Há cem dias um grupo de mulheres e parentes dos 15 prisioneiros, jovens de 18 a 37 anos, mantidos em celas solitárias desde junho se mobilizam .

A tarefa de chamar a atenção da população, num país onde imprensa, cortes e sociedade civil são dominados pelo Estado é das mais difíceis. "Queremos que a comunidade internacional pressione, só assim o governo ouve", diz Marcelina de Brito, cujo irmão, o professor Inocêncio, 29, é um dos presos.

As mulheres fizeram duas manifestações em Luanda, ambas reprimidas pela polícia. "Vieram com porretes, soltaram os cães em cima de nós".

O governo afirma que o grupo tinha planos de convocar uma "insurreição".

"As consequências desta rebelião seriam incalculáveis. Seria como uma bola de neve. Inicialmente podia ser que nada acontecesse, mas também podia acontecer tudo e, como se diz, mais vale prevenir do que remediar", disse o vice-procurador-geral da República, Hélder Grós

No dia 28 de agosto houve manifestações em apoio aos presos políticos, em Luanda, Lisboa, Berlim e São Paulo. Manifestantes angolanos, defensores dos Direitos Humanos e do movimento da Diáspora uniram-se ao pedido de: “Liberdade Já! ” .

O que ocorre em Angola? Conversando com diversos militantes dos movimentos negros brasileiros, a primeira pergunta que surge: “Quem está contra é de direita? ”

Essa pergunta é extremamente pertinente, principalmente dos antigos militantes dos movimentos negros. Durante os anos de Ditadura Militar aqui no Brasil, havia uma ligação da iniciante organização do chamado “Moderno Movimento Negro” iniciado nos anos setenta com os movimentos de libertação africana.

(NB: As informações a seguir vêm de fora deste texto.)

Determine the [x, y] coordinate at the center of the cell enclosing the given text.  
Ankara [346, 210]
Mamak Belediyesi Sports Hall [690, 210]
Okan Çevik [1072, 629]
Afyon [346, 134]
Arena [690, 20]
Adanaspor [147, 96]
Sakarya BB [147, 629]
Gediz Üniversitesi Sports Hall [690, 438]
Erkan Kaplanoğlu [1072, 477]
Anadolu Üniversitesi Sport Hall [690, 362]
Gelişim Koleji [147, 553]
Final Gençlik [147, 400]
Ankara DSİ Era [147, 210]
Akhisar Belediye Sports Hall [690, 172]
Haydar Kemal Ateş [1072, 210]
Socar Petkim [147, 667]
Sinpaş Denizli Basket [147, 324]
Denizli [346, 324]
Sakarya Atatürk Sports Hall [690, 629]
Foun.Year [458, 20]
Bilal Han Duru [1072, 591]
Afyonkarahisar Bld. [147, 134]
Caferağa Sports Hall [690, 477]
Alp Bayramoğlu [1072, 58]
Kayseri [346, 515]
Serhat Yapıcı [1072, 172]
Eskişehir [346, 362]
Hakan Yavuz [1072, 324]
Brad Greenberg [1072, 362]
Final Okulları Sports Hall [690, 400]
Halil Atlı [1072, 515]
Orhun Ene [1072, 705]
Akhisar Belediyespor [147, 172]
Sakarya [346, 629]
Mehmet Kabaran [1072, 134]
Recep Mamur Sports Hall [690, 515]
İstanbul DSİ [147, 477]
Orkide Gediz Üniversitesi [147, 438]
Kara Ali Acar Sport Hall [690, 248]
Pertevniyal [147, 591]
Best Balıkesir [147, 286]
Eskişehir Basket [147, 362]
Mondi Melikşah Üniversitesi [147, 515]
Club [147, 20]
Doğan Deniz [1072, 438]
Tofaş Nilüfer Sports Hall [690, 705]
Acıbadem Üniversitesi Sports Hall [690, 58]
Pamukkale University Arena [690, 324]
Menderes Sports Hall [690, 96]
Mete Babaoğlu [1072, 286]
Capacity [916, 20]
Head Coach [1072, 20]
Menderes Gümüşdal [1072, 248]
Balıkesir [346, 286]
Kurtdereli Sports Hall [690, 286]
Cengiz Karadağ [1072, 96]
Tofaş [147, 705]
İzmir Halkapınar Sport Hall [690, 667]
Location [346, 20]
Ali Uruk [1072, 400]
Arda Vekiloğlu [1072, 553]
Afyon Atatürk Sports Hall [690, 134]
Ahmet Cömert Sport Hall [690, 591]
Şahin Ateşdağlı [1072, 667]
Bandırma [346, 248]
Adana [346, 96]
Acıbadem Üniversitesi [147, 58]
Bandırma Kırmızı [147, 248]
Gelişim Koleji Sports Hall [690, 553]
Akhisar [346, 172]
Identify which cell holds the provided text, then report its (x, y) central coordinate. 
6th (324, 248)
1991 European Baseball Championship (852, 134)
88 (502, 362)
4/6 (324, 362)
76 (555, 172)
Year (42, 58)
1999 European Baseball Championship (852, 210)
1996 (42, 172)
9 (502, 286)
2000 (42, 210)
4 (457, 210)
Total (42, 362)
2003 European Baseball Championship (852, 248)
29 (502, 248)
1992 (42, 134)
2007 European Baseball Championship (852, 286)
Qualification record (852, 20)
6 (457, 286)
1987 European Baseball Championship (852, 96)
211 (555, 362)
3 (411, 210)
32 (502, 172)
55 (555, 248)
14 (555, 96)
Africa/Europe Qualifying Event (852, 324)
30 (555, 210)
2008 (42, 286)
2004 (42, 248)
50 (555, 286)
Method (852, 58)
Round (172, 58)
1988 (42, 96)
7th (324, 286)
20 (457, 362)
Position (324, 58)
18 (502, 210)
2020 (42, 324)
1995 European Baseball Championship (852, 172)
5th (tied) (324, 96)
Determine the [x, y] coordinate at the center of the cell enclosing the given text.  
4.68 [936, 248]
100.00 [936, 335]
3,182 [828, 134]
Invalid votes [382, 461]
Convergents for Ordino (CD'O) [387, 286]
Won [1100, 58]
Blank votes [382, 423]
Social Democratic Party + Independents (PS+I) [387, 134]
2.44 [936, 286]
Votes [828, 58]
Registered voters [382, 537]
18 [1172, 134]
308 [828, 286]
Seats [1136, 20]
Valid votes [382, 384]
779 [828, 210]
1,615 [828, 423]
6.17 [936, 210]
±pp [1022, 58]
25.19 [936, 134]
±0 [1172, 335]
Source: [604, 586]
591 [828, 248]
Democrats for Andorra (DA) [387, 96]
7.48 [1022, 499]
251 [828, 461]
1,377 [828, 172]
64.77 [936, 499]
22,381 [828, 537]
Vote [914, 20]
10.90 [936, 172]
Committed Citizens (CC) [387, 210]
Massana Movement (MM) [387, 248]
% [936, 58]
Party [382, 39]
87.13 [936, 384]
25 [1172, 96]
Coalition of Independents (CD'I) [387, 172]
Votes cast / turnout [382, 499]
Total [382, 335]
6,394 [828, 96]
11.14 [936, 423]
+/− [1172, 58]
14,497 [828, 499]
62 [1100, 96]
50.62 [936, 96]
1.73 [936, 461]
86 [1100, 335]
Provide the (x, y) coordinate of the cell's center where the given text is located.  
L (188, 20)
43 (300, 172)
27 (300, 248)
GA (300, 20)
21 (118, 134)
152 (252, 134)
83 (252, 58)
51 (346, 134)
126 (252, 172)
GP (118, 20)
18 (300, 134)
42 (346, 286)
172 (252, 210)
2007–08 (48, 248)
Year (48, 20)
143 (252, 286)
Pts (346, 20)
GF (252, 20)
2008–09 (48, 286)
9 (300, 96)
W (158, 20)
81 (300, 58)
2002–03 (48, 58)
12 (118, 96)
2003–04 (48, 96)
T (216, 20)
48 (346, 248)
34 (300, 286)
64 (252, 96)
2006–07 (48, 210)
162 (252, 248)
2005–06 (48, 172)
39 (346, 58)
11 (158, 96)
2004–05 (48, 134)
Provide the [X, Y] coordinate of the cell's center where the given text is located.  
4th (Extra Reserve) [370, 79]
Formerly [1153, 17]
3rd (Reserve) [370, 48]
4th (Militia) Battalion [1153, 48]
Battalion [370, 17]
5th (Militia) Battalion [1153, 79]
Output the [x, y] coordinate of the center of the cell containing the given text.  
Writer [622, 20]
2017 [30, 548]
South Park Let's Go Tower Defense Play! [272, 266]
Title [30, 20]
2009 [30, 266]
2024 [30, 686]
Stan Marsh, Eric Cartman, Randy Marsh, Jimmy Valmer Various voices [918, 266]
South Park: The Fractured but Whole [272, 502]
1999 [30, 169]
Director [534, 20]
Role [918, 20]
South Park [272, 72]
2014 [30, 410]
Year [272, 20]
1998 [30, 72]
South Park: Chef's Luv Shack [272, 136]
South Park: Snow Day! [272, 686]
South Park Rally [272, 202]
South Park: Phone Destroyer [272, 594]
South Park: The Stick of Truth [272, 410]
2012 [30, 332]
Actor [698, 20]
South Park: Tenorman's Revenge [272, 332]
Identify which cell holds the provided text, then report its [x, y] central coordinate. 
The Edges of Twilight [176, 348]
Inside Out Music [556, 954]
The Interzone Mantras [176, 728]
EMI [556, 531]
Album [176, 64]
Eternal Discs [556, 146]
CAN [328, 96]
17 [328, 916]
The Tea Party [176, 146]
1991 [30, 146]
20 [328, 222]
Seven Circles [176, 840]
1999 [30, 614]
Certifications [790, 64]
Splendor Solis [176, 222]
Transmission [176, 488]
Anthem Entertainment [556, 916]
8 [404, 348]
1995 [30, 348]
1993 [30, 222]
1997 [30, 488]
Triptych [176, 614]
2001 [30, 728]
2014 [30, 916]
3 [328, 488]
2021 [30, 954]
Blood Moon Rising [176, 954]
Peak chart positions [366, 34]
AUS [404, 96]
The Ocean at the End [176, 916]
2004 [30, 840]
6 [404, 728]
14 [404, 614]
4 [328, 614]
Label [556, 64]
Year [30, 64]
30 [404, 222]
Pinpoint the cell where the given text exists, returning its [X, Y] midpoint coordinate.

O Brasil da Ditadura (mascarada com eleições indiretas no Congresso) tinha como estratégia a ocupação dos espaços políticos e econômicos das antigas metrópoles na África. Principalmente os países colonizados por Portugal. Uma controvérsia onde se reprimia a oposição, com cadeias, extermínios, assassinatos de prisioneiros, torturas, força policial e militar, abria-se uma via diplomática com movimentos revolucionários de esquerda.

Nós na época jovens entrávamos em contato com participantes, da Frente de Libertação de Moçambique FRELIMO, com angolanos participantes do Movimento Popular de Libertação de Angola (MPLA) que havia conseguido sua liberdade em 1974/75. Na época em São Paulo e em vários estados brasileiros, questionávamos a comemoração dos “Noventa Anos” da chamada Abolição que ocorreria no dia 13 de maio de 1978. O 13 de maio era comemorado com o governador indicado pelo presidente militar, e a chamada “comunidade negra” que apoiava os militares, ou que dizia que: “não devemos contestar a ditadura militar pois não é problema nosso”. O saudoso poeta professor Eduardo de Oliveira resumia muito bem: “Não podemos nos considerar uma comunidade, uma comunidade se apoia, se ajuda. Infelizmente não existe comunidade negra. ”

Além de termos contestados em 1978 as comemorações do 13 de maio, no dia 7 de julho ocorreria o ato no Teatro Municipal para a criação do Movimento Unificado contra a Discriminação Racial, que mais tarde se tornaria o Movimento Negro Unificado Contra a Discriminação Racial.

O primeiro Caderno Negros editado em 1978, teve poesias de Cuti (Luiz Silva) e Hugo Ferreira, encenadas num teatro francês alternativo, como demonstração de críticas sociais e exclusão da população negra no Brasil.

Além de mera lembrança de um velho militante, surgem agora documentos que a repressão da ditadura: “Com medo de que a luta pela igualdade racial crescesse à luz de movimentos internacionais como o Panteras Negras e se voltasse contra a polícia, a ditadura passou a seguir os passos de militantes e reuniões do embrionário movimento negro brasileiro”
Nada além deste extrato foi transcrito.